Dans son propre corps elle reproduit le schéma de la terre, qui se
renouvelle de façon cyclique. C'est ce fonctionnement naturel de la
femme, qui est limitée, qu'elle le veuille ou pas, par différents
délais dans sa vie, qui a été pris en compte au niveau de la
Halokhoh.
L'homme
étant incapable, sans contrainte, de sanctifier son temps, la
Halokhoh lui impose plus de devoir, et en bénissant
chaque jour Hashshém de ne pas l'avoir fait femme, il veut dire
par-là que c'est une grâce Divine qu'il ait été créé homme pour
s'obliger à servir Hashshém, car autrement, sans ces Miswôth
il n'aurait été que vide. Cette bénédiction n'est donc en aucun
cas une insulte ou mépris vis-à-vis des femmes. Il est intéressant
de noter que l'auteur de cette bénédiction fut Ribbi Mé`ir ז״ל,
dont l'épouse n'était pas seulement sa bien-aimée, mais également
sa collègue, une femme dont l'érudition en Tôroh était si élevée
que le Talmoudh rapporte qu'une fois tous les Sages émirent une
certaine opinion sur une question, puis interrogèrent Barouriyoh
(l'épouse de Ribbi Mé`ir) qui donna une opinion inverse, et elle
fut suivie ! Elle joua également un rôle prépondérant dans
la composition de la Mishnoh ! Sachant cela, il est impossible
que cette bénédiction ait émané d'un homme sexiste ou misogyne !
Et
lorsque le Juif traditionnel récite quotidiennement la bénédiction
composée par Ribbi Mé`ir, il n'est jamais animé de la pulsion de
la modifier, ni de la supprimer, car ce serait de l'arrogance ;
il se prétendrait plus galant que ce grand Sage, et plus respectueux
de son épouse que ne l'était Ribbi Mé`ir vis-à-vis de la sienne !
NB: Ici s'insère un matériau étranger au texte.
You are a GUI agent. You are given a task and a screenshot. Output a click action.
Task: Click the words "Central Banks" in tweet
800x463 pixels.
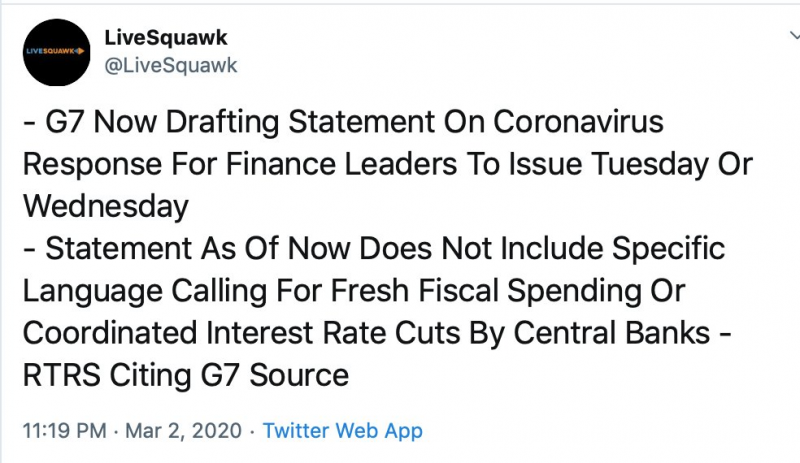coord(611,333)
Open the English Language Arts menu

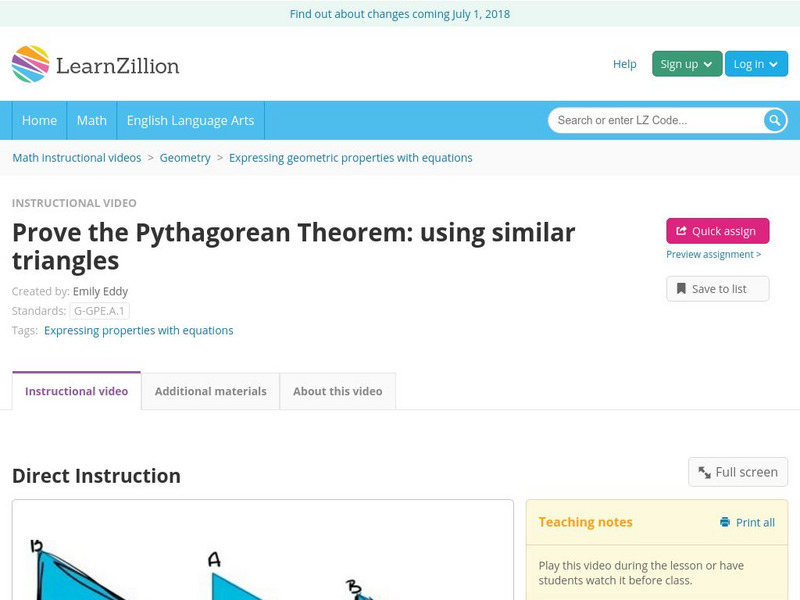191,120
- Façon de considérer Hashshém
Toutefois,
c'est vis-à-vis de Hashshém, plus que vis-à-vis des femmes ou des
Qôrbonôth, que le Juif traditionnel se retrouve dans une humeur
plus modeste que les Réformateurs et Reconstructionnistes. Le Juif
traditionnel ne fixe pas la portée ou étendue de l'omnipotence de
Hashshém. Il ne sait pas comment ou quand Hashshém ressuscitera les
morts, mais il ne place pas en conséquence cette possibilité en
dehors de la puissance de Hashshém. En fait, Hashshém doit
ressusciter les morts s'Il doit exercer Son omnipotence dans la
réalisation de Son attribut de Sadhoqoh.
Car, comme l'explique magistralement bien le Rov Yôséph B.
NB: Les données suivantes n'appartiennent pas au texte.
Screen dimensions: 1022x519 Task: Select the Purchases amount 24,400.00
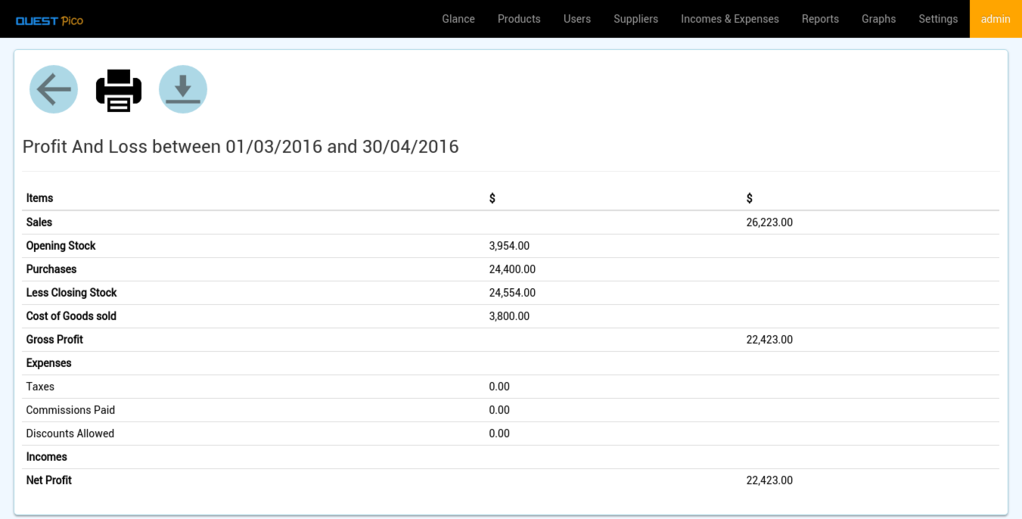(512, 270)
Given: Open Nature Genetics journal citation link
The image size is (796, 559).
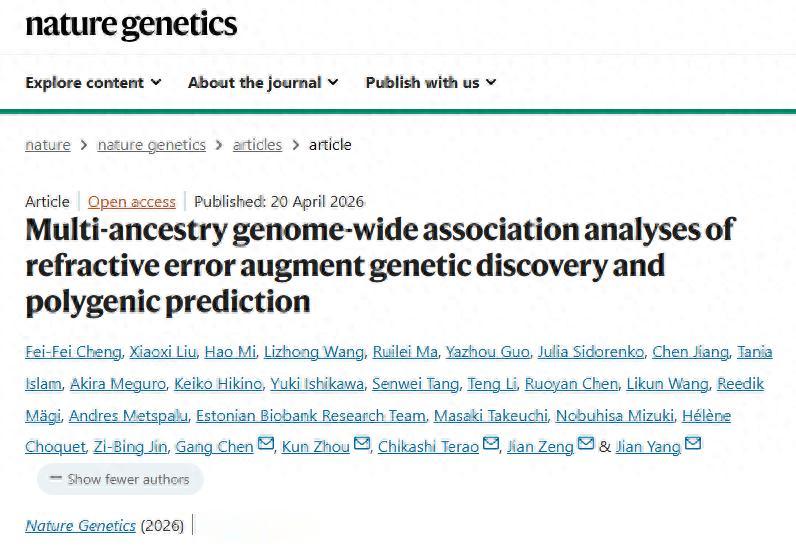Looking at the screenshot, I should point(80,525).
Soloveitchik, le rang le plus élevé sur l'échelle de la Sadhoqoh
implique de donner de l'aide à ceux qui sont dans le plus grand
besoin, à ceux qui sont les plus abandonnés à eux-mêmes. Or, qui
sont les plus incapables de s'aider eux-mêmes que les morts ?!
C'est pourquoi, si les attributs Divins de Gavouroh
et Sadhoqoh ont une quelconque
signification, ils doivent inclure l'ultime résurrection des morts.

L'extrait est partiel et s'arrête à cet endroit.